▸ **TASK OBJECTIVE**
Go through the data below and copy it exactly, skipping every picture.

**** RECORD EXTRACTS

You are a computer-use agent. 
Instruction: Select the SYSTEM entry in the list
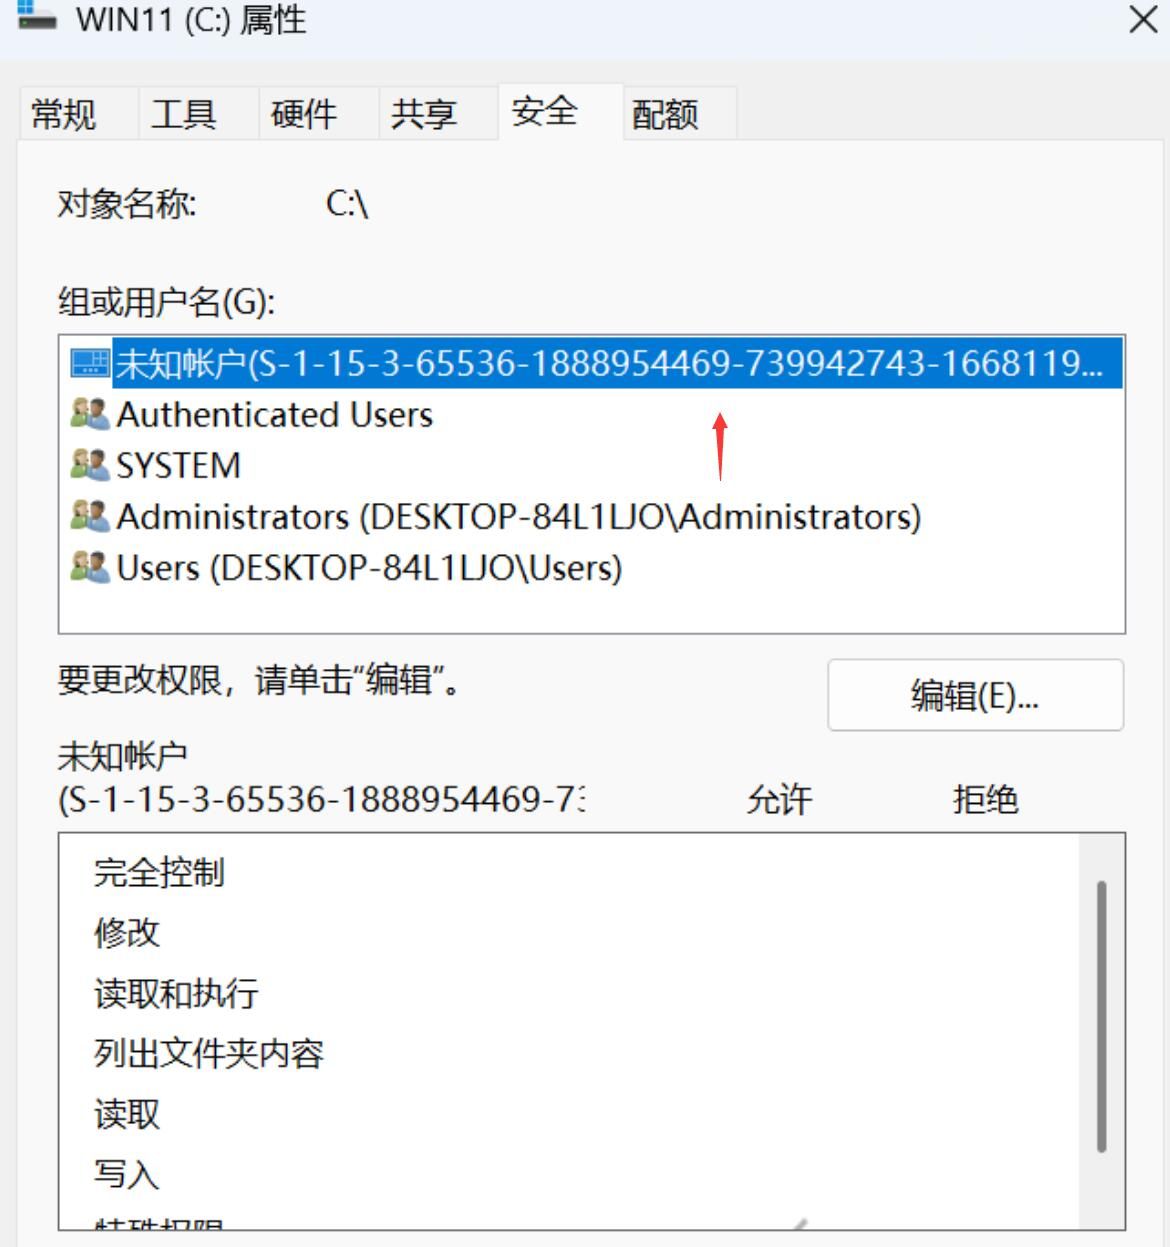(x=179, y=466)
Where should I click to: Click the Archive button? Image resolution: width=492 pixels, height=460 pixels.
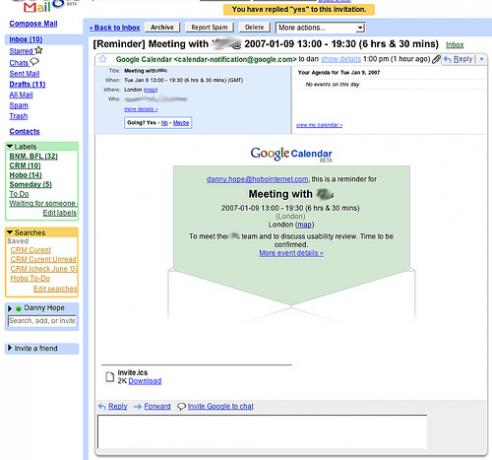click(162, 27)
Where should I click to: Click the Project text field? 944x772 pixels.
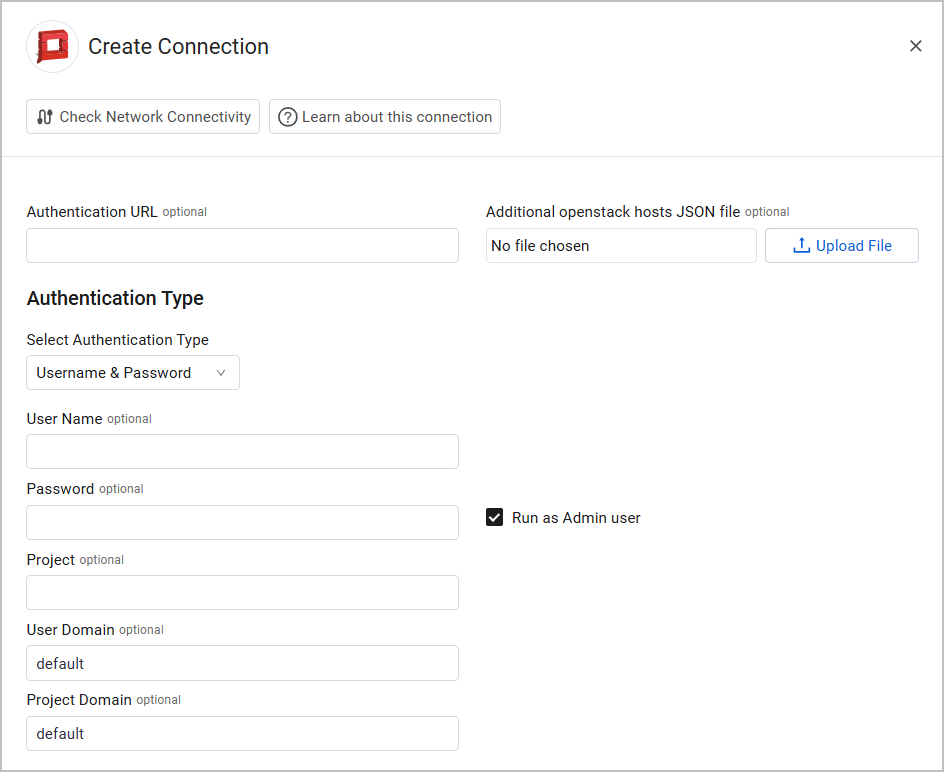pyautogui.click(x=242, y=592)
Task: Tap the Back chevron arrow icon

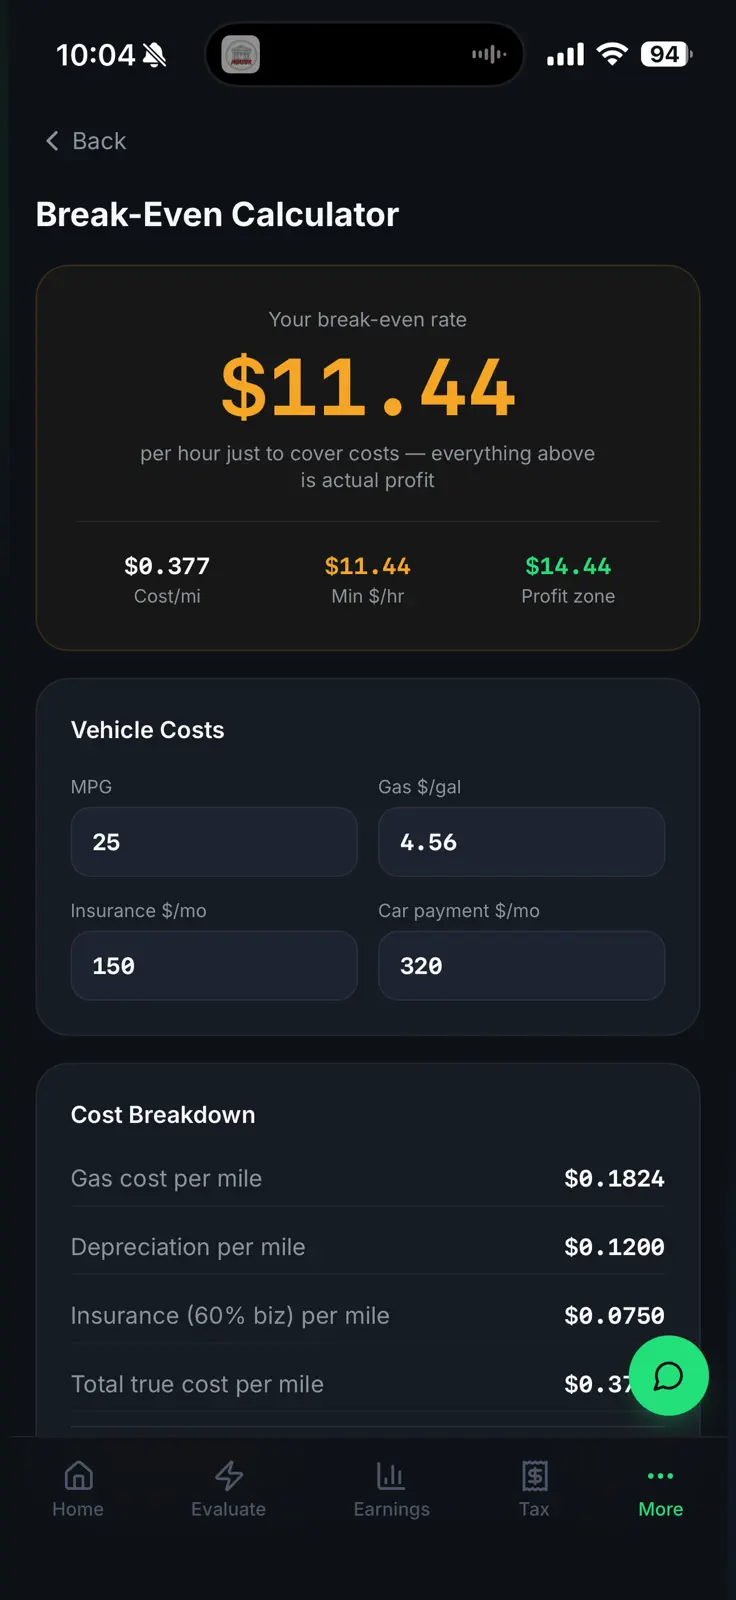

********

▸ **ANSWER SPACE**
You are a computer-use agent. 
Instruction: Select the SYSTEM entry in the list
(x=179, y=466)
Where should I click to: Click the Archive button? Image resolution: width=492 pixels, height=460 pixels.
click(162, 27)
Where should I click to: Click the Project text field? 944x772 pixels.
pyautogui.click(x=242, y=592)
Task: Tap the Back chevron arrow icon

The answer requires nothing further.